[DATA SHOWN Boundary: Start]

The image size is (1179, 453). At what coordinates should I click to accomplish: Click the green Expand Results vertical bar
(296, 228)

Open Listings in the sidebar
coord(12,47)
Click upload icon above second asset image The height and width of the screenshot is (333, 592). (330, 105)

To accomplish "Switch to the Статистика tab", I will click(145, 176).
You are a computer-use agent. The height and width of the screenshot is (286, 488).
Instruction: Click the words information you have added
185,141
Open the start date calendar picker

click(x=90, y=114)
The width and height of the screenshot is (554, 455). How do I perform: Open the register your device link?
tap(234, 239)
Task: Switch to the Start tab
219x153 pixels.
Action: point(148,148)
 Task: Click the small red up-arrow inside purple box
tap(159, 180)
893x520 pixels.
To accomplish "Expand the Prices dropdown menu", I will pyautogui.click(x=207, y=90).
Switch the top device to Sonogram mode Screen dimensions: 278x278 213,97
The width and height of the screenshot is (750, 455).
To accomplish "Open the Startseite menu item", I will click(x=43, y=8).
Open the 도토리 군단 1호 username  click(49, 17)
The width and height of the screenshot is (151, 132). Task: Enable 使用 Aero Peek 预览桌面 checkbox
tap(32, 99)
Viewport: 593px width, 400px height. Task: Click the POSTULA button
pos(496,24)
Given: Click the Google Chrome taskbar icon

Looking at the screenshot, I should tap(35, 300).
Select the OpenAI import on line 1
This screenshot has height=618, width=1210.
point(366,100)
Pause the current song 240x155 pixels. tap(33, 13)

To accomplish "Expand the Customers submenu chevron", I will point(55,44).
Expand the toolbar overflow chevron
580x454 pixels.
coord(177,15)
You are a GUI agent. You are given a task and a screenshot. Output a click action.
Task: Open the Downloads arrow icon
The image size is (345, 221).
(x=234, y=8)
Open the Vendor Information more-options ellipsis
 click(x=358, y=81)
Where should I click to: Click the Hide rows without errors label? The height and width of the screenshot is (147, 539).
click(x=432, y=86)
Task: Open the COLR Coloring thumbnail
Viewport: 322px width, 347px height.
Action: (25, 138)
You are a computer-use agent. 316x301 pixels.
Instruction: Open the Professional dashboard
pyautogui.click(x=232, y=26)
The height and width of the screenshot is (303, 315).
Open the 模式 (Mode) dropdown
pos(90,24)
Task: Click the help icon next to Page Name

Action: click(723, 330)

[DATA SHOWN Boundary: End]

**WHAT TO DO:** Beginning at the first line of the records, retype exactly every line up to and including the one with "You are a GUI".

**ANSWER SECTION:**
The image size is (1179, 453). At what coordinates should I click to accomplish: Click the green Expand Results vertical bar
(296, 228)

Open Listings in the sidebar
coord(12,47)
Click upload icon above second asset image The height and width of the screenshot is (333, 592). (330, 105)

To accomplish "Switch to the Статистика tab", I will click(145, 176).
You are a computer-use agent. The height and width of the screenshot is (286, 488).
Instruction: Click the words information you have added
185,141
Open the start date calendar picker

click(x=90, y=114)
The width and height of the screenshot is (554, 455). How do I perform: Open the register your device link?
tap(234, 239)
Task: Switch to the Start tab
219x153 pixels.
Action: point(148,148)
 Task: Click the small red up-arrow inside purple box
tap(159, 180)
893x520 pixels.
To accomplish "Expand the Prices dropdown menu", I will pyautogui.click(x=207, y=90).
Switch the top device to Sonogram mode Screen dimensions: 278x278 213,97
The width and height of the screenshot is (750, 455).
To accomplish "Open the Startseite menu item", I will click(x=43, y=8).
Open the 도토리 군단 1호 username  click(49, 17)
The width and height of the screenshot is (151, 132). Task: Enable 使用 Aero Peek 预览桌面 checkbox
tap(32, 99)
Viewport: 593px width, 400px height. Task: Click the POSTULA button
pos(496,24)
Given: Click the Google Chrome taskbar icon

Looking at the screenshot, I should tap(35, 300).
Select the OpenAI import on line 1
This screenshot has height=618, width=1210.
point(366,100)
Pause the current song 240x155 pixels. tap(33, 13)

To accomplish "Expand the Customers submenu chevron", I will point(55,44).
Expand the toolbar overflow chevron
580x454 pixels.
coord(177,15)
You are a GUI agent. You are given a task and a screenshot. Output a click action.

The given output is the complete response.